Menos todavía cuando el crimen organizado se aprovecha de este clima para desparramar el terror y coaccionar a las autoridades a no hacer nada de lo que debería de hacer. Estas necesitan asumir sus responsabilidades y actuar constructivamente. Es necesario dialogar con las manifestaciones espontáneas, conectadas por Internet, y dar respuesta a las cuestiones de fondo que motivan las protestas. La percepción de dónde aprieta el callo puede salir del diálogo, pero las soluciones dependen de la seriedad, de la competencia técnica, del apoyo político y de la visión de los agentes públicos.
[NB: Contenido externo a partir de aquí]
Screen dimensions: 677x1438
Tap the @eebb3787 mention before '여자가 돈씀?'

Los gobiernos del Partido de los Trabajadores pusieron en marcha una estrategia de alto rendimiento económico y político inmediato, pero de piernas cortas y efectos secundarios negativos de plazo más largo. El futuro ya llegó en las huellas de la falta de inversión en infraestructura, los estímulos para la compra de autos, los incentivos para el consumo de gasolina, en detrimento del etanol, y del gasto familiar a través de créditos fáciles impulsados por el banco popular la Caja Económica Federal. Ahora aparecen los reflejos en las grandes ciudades de todo el país: congestionamientos, transporte público deficiente, aumento de la contaminación atmosférica, etcétera.
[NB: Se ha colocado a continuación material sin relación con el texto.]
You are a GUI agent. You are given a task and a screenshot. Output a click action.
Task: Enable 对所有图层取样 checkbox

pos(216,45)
De repente el gobierno se dio cuenta de lo que estaba pasando: todo para la infraestructura, con base en la improvisación y la irresponsabilidad fiscal. Primero, el gobierno federal sustrajo ingresos de los estados y municipios para cubrir los incentivos para la producción y adquisición de autos. Después, en vista del ”caos urbano’’ y la proximidad de las elecciones, mimó a gobernadores y prefectos permitiéndoles la contratación de nuevos préstamos, sobre todo para gastos de infraestructura. La mano que los mima es la misma que apedrea la Ley de Responsabilidad Fiscal, herida gravemente por la destrucción de una de sus cláusulas básicas: la prohibición del refinanciamiento de deudas dentro del sector público, una medida especialmente funesta que alegra el presente pero compromete el futuro.
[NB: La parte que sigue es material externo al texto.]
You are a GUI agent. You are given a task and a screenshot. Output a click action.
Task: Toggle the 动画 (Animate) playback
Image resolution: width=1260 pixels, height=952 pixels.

No habrá solución aislada y puntual para los problemas por los que atraviesa el país, y las grandes ciudades los resienten más que las demás. Los problemas están interconectados así como las manifestaciones y las demandas. No basta mejorar la infraestructura si el crimen organizado sigue campeando; tampoco bastan más hospitales y escuelas si no mejora la calidad de la atención médica y la enseñanza. Las soluciones tendrían que ser iluminadas por una nueva visión de lo que queremos para Brasil.

Necesitamos proponer un futuro no sólo materialmente más rico sino más decente y de mayor calidad humana. Quién sabe si así podamos devolverles a los jóvenes, y a todos nosotros, causas dignas de ser aceptadas, que sirvan de antídoto a los impulsos vandálicos y a la complacencia ante ellos.